On September 26, Kraken announced that it had obtained an Electronic Money Institution (EMI) license from the Central Bank of Ireland and registered as a Virtual Asset Service Provider (VASP) with the Bank of Spain, allowing Kraken to work with European banks to expand its euro fiat services. Additionally, Kraken’s new VASP registration will enable it to offer cryptocurrency exchange and custodial wallet services to Spanish residents.
#Kraken faces huge regulatory pressure this year
The U.S. government has been taking active actions against encryption supervision. On February 9 this year, the SEC announced a settlement with the encryption trading platform Kraken. Kraken agreed to "immediately" stop providing on-chain staking services to U.S. customers and pay a fine of US$30 million. Resolved SEC charges that it offered unregistered securities.
It is worth mentioning that U.S. regulators will also tighten tax supervision on U.S. investors. The U.S. Internal Revenue Service (IRS) filed a petition with the court on Thursday seeking approval to enforce a subpoena against the Kraken crypto trading platform and its subsidiaries. The IRS said in the petition that it first issued the subpoena in 2021. "
Kraken, however, refused to comply with the IRS subpoena, which the IRS feared would be burdensome and overly broad.
As a result, on July 1, The Block reported that at the request of the IRS, a judge ordered the cryptocurrency trading platform Kraken to hand over certain personal information about its users, including names, dates of birth, physical addresses, phone numbers, and tax identification.
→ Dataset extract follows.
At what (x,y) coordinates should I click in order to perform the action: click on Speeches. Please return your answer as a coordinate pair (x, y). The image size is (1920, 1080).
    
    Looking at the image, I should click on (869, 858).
No. etc. According to the order, the IRS wants Kraken to identify accounts with annual cryptocurrency transactions of at least $20,000 between 2016 and 2020.
On July 5, according to DL News, a court in California ruled that the cryptocurrency trading platform Kraken must comply with the requirements of the U.S. Internal Revenue Service (IRS). A Kraken spokesperson said that if this information was leaked by the IRS, customers would be exposed to identity theft and other harm, and Kraken prevents this from happening.
Two days later, the New York Times reported that the FBI had searched the home of former Kraken CEO Jesse Powell in March this year as part of an investigation into his hacking and cyberstalking of a non-profit art group. part. Agents from the FBI and the U.S. Attorney's Office for the Northern District of California have been investigating Powell since at least last fall. A Kraken spokesman said the investigation was not related to the company and there was no reason to believe prosecutors were looking into other potential issues.